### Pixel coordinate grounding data
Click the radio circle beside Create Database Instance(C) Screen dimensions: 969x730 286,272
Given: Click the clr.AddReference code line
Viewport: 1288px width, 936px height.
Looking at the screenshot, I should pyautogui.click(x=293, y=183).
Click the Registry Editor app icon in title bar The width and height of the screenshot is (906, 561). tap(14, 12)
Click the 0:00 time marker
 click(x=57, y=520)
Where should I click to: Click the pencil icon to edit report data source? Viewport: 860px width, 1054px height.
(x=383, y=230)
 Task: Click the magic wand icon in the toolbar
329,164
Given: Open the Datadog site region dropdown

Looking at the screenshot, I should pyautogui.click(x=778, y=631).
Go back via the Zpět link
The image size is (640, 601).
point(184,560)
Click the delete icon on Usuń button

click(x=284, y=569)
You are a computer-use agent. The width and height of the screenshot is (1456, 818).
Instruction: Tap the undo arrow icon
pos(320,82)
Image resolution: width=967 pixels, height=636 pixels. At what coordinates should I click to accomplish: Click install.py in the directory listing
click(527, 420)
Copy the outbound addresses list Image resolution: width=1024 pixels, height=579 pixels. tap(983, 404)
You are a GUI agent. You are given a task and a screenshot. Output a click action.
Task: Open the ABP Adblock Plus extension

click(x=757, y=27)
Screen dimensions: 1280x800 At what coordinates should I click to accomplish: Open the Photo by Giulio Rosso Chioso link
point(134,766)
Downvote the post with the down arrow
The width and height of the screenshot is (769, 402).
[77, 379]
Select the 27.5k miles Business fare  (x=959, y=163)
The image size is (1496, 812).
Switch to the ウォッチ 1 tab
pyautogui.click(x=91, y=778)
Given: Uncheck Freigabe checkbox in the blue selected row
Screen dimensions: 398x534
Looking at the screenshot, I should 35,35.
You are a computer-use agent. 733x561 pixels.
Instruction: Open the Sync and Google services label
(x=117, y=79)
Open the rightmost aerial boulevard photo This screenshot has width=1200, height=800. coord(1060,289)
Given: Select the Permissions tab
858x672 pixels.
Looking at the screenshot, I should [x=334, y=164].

### EXERCISE OBJECTIVE
For this exercise, reproduce exactly each line from the one containing "Downvote the post with the down arrow" through the last line of the data, and no others.

### ANSWER BOX
Downvote the post with the down arrow
The width and height of the screenshot is (769, 402).
[77, 379]
Select the 27.5k miles Business fare  (x=959, y=163)
The image size is (1496, 812).
Switch to the ウォッチ 1 tab
pyautogui.click(x=91, y=778)
Given: Uncheck Freigabe checkbox in the blue selected row
Screen dimensions: 398x534
Looking at the screenshot, I should 35,35.
You are a computer-use agent. 733x561 pixels.
Instruction: Open the Sync and Google services label
(x=117, y=79)
Open the rightmost aerial boulevard photo This screenshot has width=1200, height=800. coord(1060,289)
Given: Select the Permissions tab
858x672 pixels.
Looking at the screenshot, I should [x=334, y=164].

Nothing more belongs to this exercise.